Within the data below, tally the lines that contain "accomplish" and state only the total.

**Data**.
◆ ◆ ◆ ◆ ◆
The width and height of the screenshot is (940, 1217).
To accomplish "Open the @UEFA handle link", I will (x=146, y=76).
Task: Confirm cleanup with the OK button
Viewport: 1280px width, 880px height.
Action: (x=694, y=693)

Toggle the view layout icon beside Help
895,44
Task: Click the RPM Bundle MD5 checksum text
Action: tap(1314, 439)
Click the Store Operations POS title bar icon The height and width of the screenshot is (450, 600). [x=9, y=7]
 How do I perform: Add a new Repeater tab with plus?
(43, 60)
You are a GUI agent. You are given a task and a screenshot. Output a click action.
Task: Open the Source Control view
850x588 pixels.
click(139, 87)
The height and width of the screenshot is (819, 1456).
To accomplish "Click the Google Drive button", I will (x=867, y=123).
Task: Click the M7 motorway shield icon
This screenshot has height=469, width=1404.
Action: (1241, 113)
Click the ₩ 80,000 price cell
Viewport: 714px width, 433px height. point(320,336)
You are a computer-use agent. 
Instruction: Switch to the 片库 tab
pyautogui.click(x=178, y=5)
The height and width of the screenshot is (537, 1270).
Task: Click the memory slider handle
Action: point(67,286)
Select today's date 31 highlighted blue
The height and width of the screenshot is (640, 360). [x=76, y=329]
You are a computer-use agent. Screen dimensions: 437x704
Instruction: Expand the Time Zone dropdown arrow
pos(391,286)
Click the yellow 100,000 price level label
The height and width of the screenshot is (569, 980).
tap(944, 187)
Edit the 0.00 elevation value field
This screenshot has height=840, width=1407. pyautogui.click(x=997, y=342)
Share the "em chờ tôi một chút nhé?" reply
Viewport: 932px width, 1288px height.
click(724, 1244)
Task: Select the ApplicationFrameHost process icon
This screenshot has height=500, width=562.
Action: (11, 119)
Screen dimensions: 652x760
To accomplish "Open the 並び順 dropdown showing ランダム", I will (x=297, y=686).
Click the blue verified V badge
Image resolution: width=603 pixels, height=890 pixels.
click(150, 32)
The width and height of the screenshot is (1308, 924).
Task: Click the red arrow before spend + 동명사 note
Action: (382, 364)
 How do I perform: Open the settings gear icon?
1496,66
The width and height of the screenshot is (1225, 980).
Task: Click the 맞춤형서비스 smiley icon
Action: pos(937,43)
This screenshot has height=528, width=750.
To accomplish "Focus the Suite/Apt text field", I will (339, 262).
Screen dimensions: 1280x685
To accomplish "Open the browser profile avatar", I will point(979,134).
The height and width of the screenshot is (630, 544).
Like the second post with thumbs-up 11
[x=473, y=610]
◆ ◆ ◆ ◆ ◆
**Your response**.
5